# Your goal
Below are some records. Return exactly the lines from the one with "You are a GUI" to the one with "Metal Tube (84, 665)", and nothing else.

[Saved data entries]
★ ★ ★ ★ ★ ★ ★
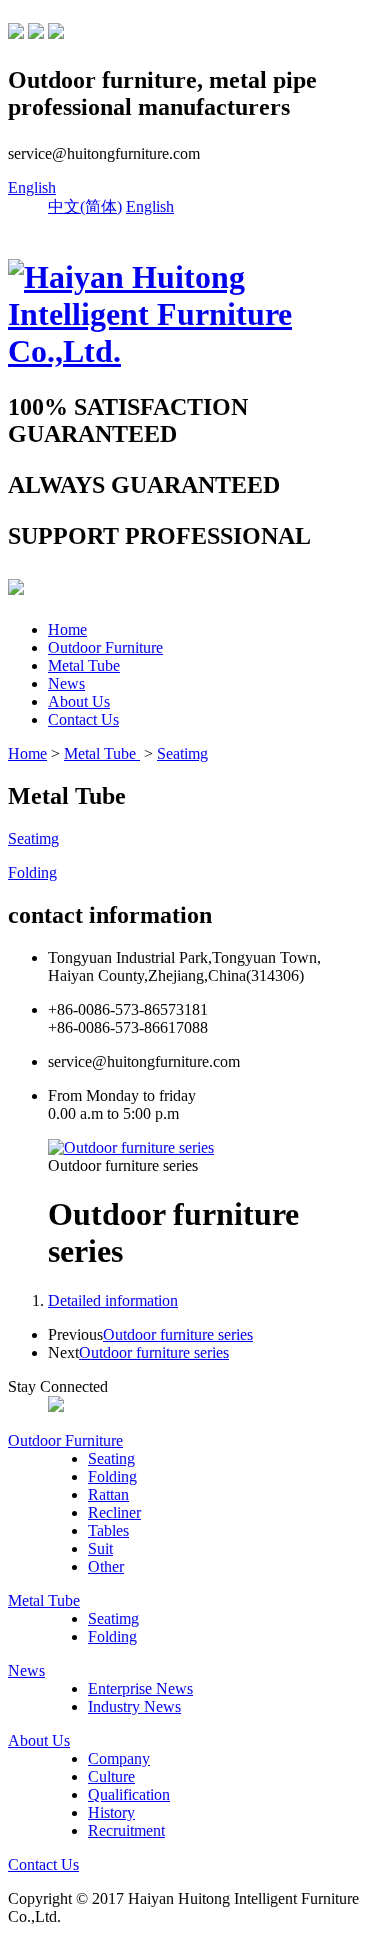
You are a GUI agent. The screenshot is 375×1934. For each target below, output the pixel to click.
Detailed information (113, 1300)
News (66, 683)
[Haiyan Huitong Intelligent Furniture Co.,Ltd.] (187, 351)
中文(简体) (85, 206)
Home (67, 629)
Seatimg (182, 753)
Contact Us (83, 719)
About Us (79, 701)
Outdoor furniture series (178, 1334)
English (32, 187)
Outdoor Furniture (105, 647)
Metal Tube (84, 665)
★ ★ ★ ★ ★ ★ ★
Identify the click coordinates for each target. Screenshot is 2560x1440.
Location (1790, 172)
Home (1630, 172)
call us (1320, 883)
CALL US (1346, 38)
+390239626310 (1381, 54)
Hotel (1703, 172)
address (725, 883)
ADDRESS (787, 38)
★ ★ ★ ★ ★ ★ ★
# Answer for this exercise
You are a GUI agent. The screenshot is 375×1934. For each target below, output the pixel to click.
Detailed information (113, 1300)
News (66, 683)
[Haiyan Huitong Intelligent Furniture Co.,Ltd.] (187, 351)
中文(简体) (85, 206)
Home (67, 629)
Seatimg (182, 753)
Contact Us (83, 719)
About Us (79, 701)
Outdoor furniture series (178, 1334)
English (32, 187)
Outdoor Furniture (105, 647)
Metal Tube (84, 665)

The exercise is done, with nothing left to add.